### Given entries
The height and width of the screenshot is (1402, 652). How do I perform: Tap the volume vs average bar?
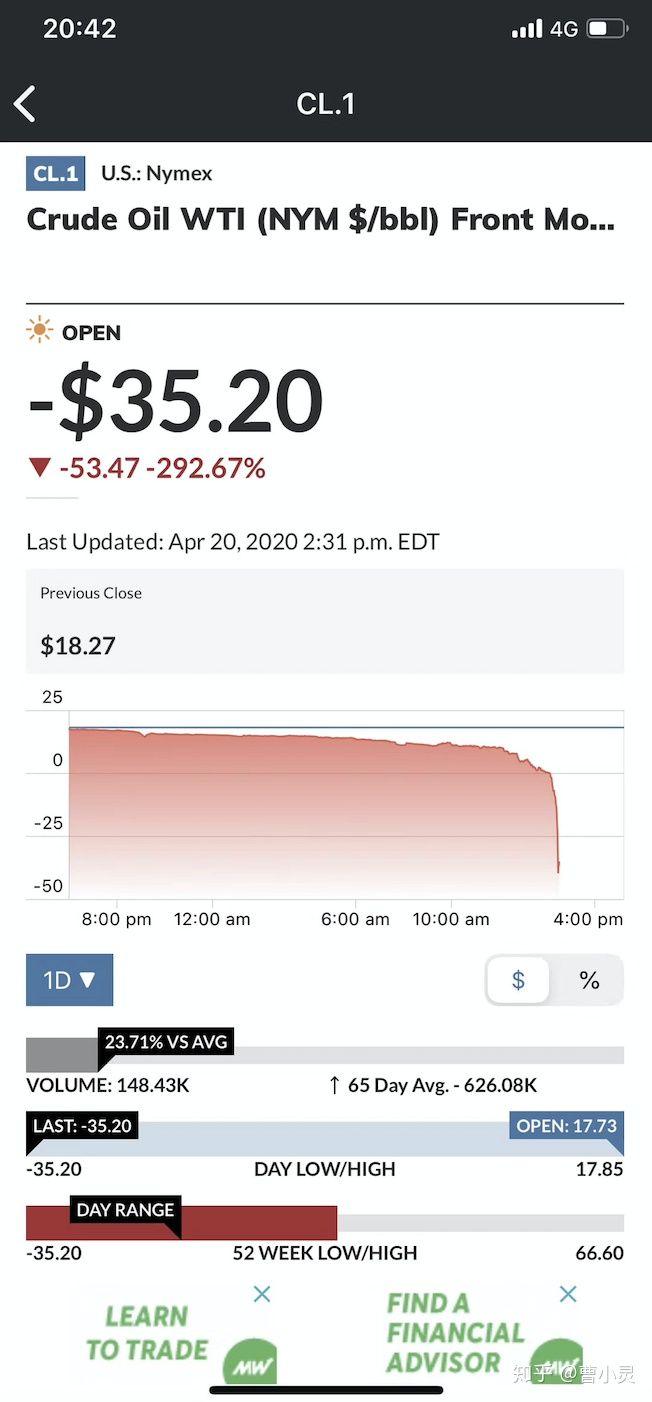pyautogui.click(x=325, y=1055)
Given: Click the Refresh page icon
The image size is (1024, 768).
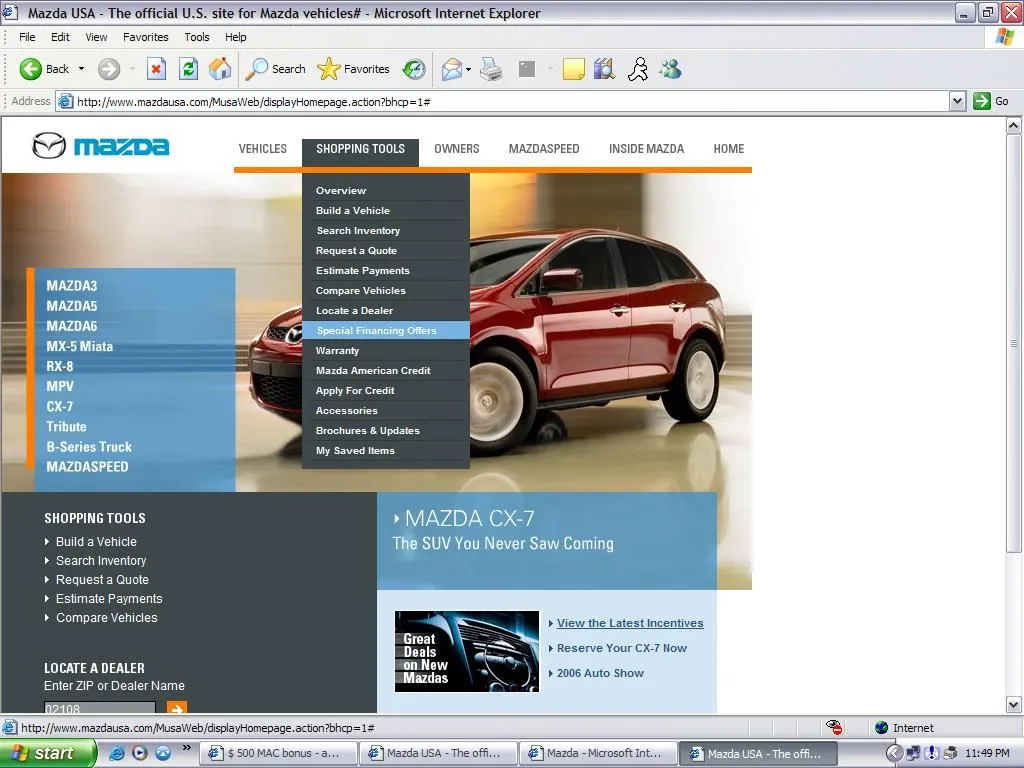Looking at the screenshot, I should [188, 69].
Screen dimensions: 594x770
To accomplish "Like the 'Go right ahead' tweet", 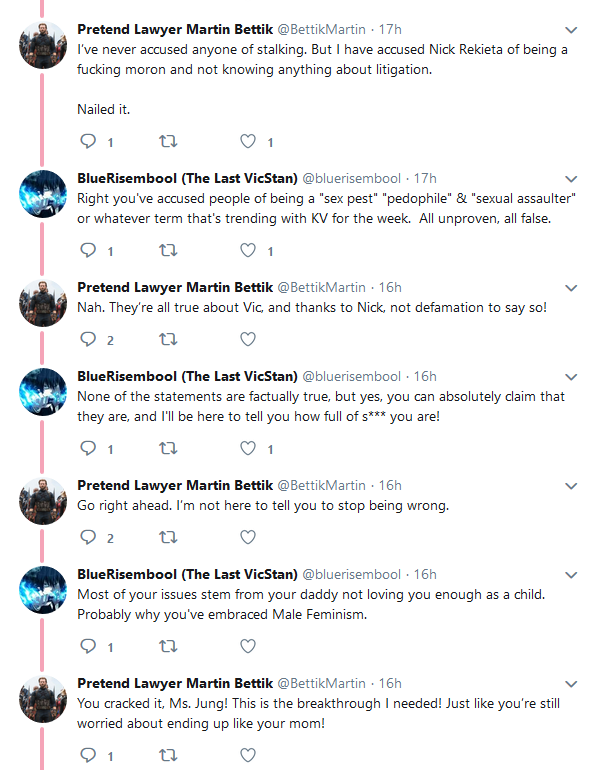I will [x=248, y=537].
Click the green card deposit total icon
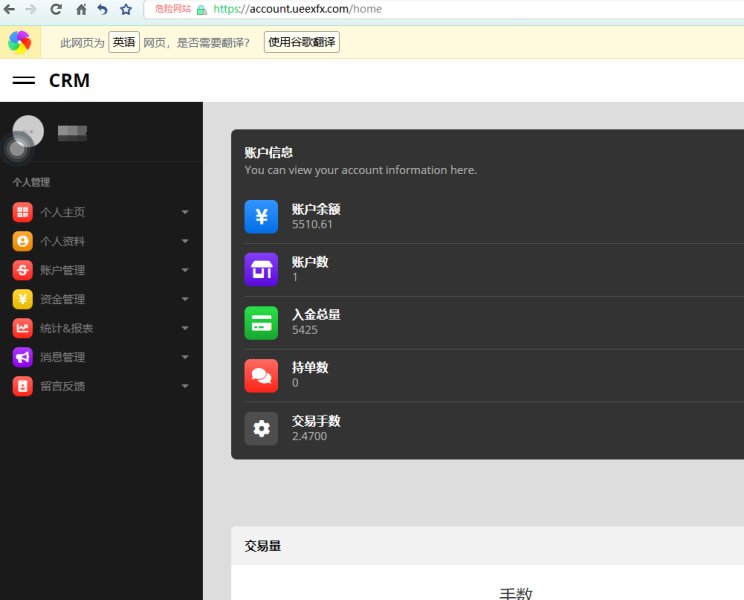The width and height of the screenshot is (744, 600). point(261,322)
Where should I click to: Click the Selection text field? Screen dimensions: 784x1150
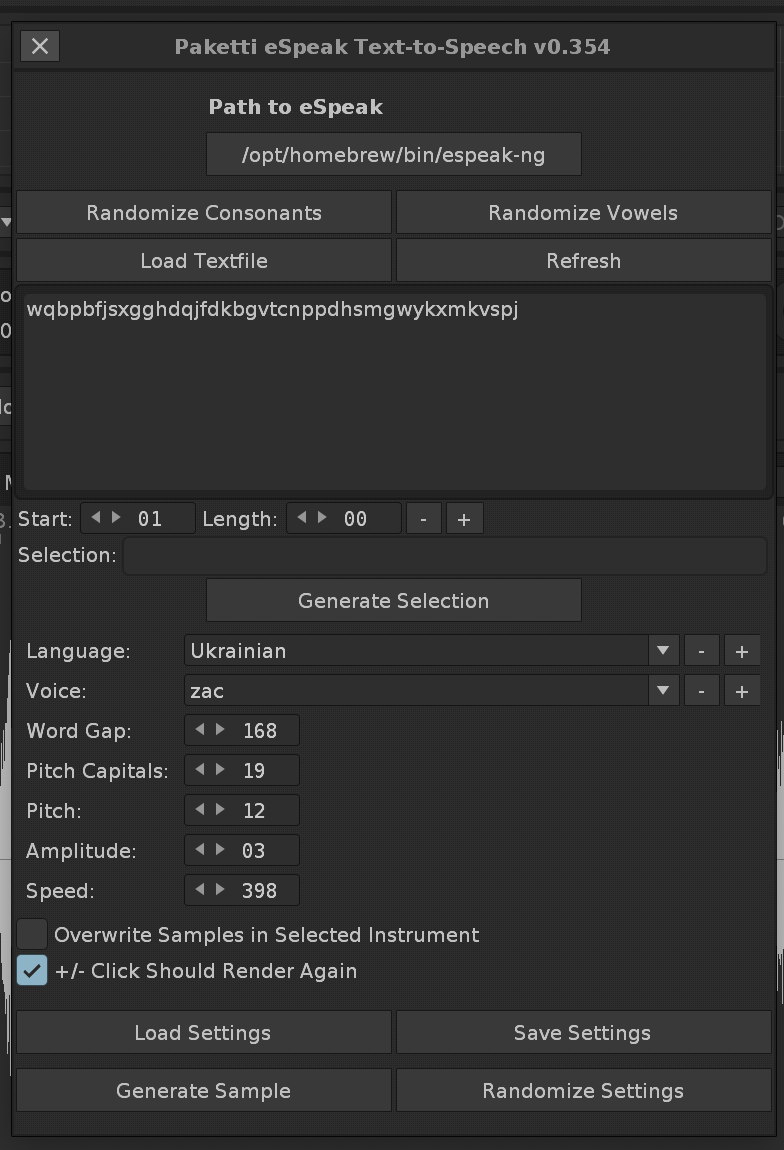[x=445, y=555]
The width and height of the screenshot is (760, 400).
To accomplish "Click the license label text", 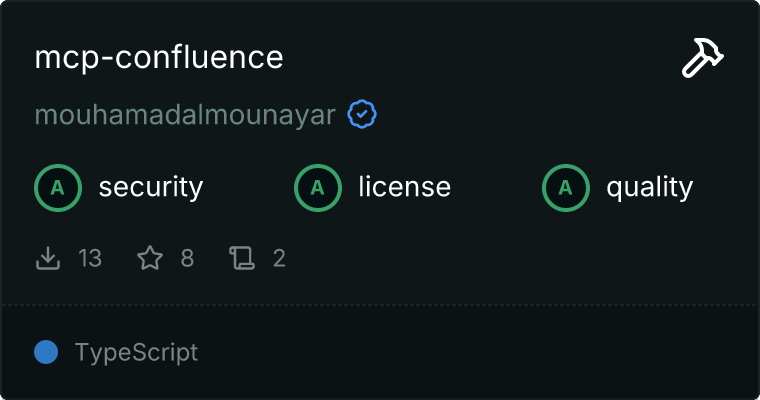I will 404,187.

### Activity
Only one part of the listing is wanted: the lines from the one containing "Click the green card deposit total icon" through the one containing "The width and height of the screenshot is (760, 400).", both included. Please transcribe it exactly, leaving out the pictures.

### Task output
Click the green card deposit total icon
The width and height of the screenshot is (744, 600). point(261,322)
Where should I click to: Click the Selection text field? Screen dimensions: 784x1150
[x=445, y=555]
The width and height of the screenshot is (760, 400).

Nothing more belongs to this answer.